Atiku explained the significance of ‘Gelede’ festival to Otta people, saying, ”It’s a way of showing or venerating the energy and power of women in the community, and also to connect to the power of ‘ase’ (power or energy of manifestation) embodied in women. And it emanates from the understanding that the human family starts from the womenfolk. And so they use ‘Gelede’ to celebrate the power of women.”
He also said he would play a part in the festival because ”all men are also connected to that power” that emanates from women, as no man would exist without a woman as agency of birth.
”You and I came into being through women,” he said. ”You and I lived inside of them for nine months before coming into the world, and so that makes us to connect with them. So one way or the other, we’re connected to that power. So the festival is the carrier and essence of all that women embody.”
However, in spite of ‘Gelede’ venerating women it would seem contradictory that women are denied political power in society. But Atiku thinks otherwise and believes Africa’s one-sided encounter with the west is to blame for reducing staure of women in the social engineering of modern African societies.
Accordong to him, ”It’s a contradiction that was set in by the colonial masters, because the religion of the colonial masters did and does not recognise the power of women, and that’s why in Islam, women cannot lead prayers. So the colonial masters brought their own sentiments that supppressed the power of women and that sipped into African social fabric, in Yoruba, for example, to taint the indigenous ways of life. ‘Gelede’ is an indigenous festival. This shows to you that the indigenous people understand that power, that the centrality of their own being is woven around the womenfolk.
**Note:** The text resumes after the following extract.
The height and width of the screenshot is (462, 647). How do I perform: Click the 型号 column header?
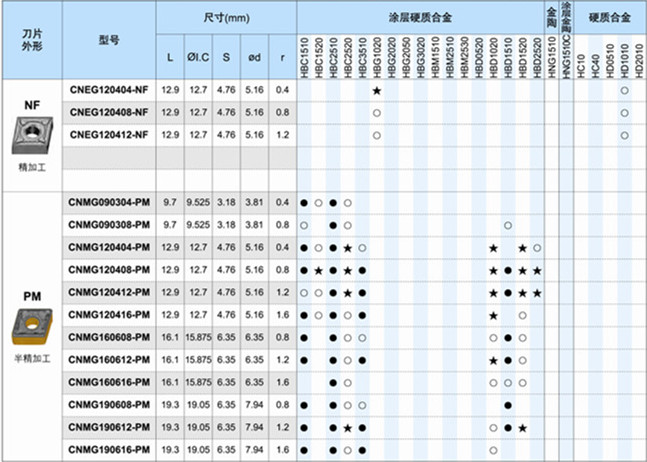point(109,40)
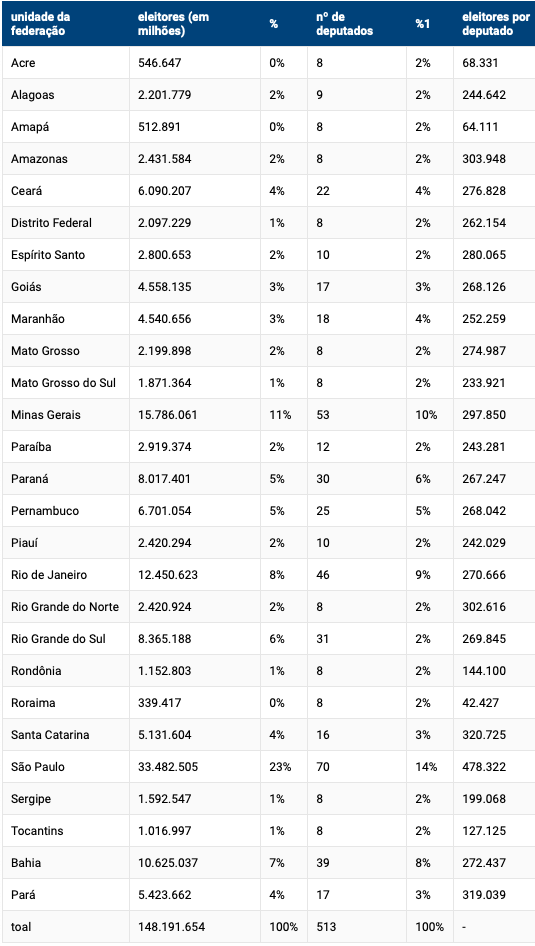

”For example, in Otta where the festival is being held, during the Dahomey War, it was that mask that helped the people to win that war. As a matter of fact, in my own family they have one of the headdresses of ‘Gelede’ they call it ‘Agbara Dahomey’, which is the power that ended the Dahomey War. That means it’s the power of the women; that means they understood that for you to survive in the war, you must appeal every time to the women power which starts from your mother, because you’re connected to that energy, because we were in our mother’s womb; it becomes the power that brings us into the world. And that’s exactly what the ‘Gelede’ energy and festival talk about.”
Atiku further explained that although a woman may not have ascended unto political power such as king or oba as a consequence in Otta or elsewhere in Yoruba land for that matter, the role of women as agency of birth is not to be discounted.
”Women surely have political roles to play,” he explained, ”although we get a lot of misconceptions in how some of these things work, especially the indigenous political system alongside democracy. No, it’s not. The oba of a community in Yoruba does not have the same absolute power like the governor or president; no. He does not have such power. The oba is specifically for the male, but the female can even exercise power that surpasses the king’s. For example in my community in Ejigbo in Lagos, we have the ‘ileba’ or what the oyibo call ‘shrine’; the king or oba cannot offer prayers there. It’s the custodian of that shrine, a woman, who offers prayers there. If the kings goes there to offer prayers, he will die; that’s how the rules are.
”It’s a women who must occupy the highest (spiritual) power there; she is the one who offers prayers for the king. She must be the one who presides when he’s to be crowned king at the shrine. That woman must say ‘yes, this man is fit to become the king’ or he does not become king. So the woman has the highest authority to say ‘no, you cannot be king’! So, it’s interwoven; but when you’re looking at it from the point that a woman must be king; no, our structure is not built like that.”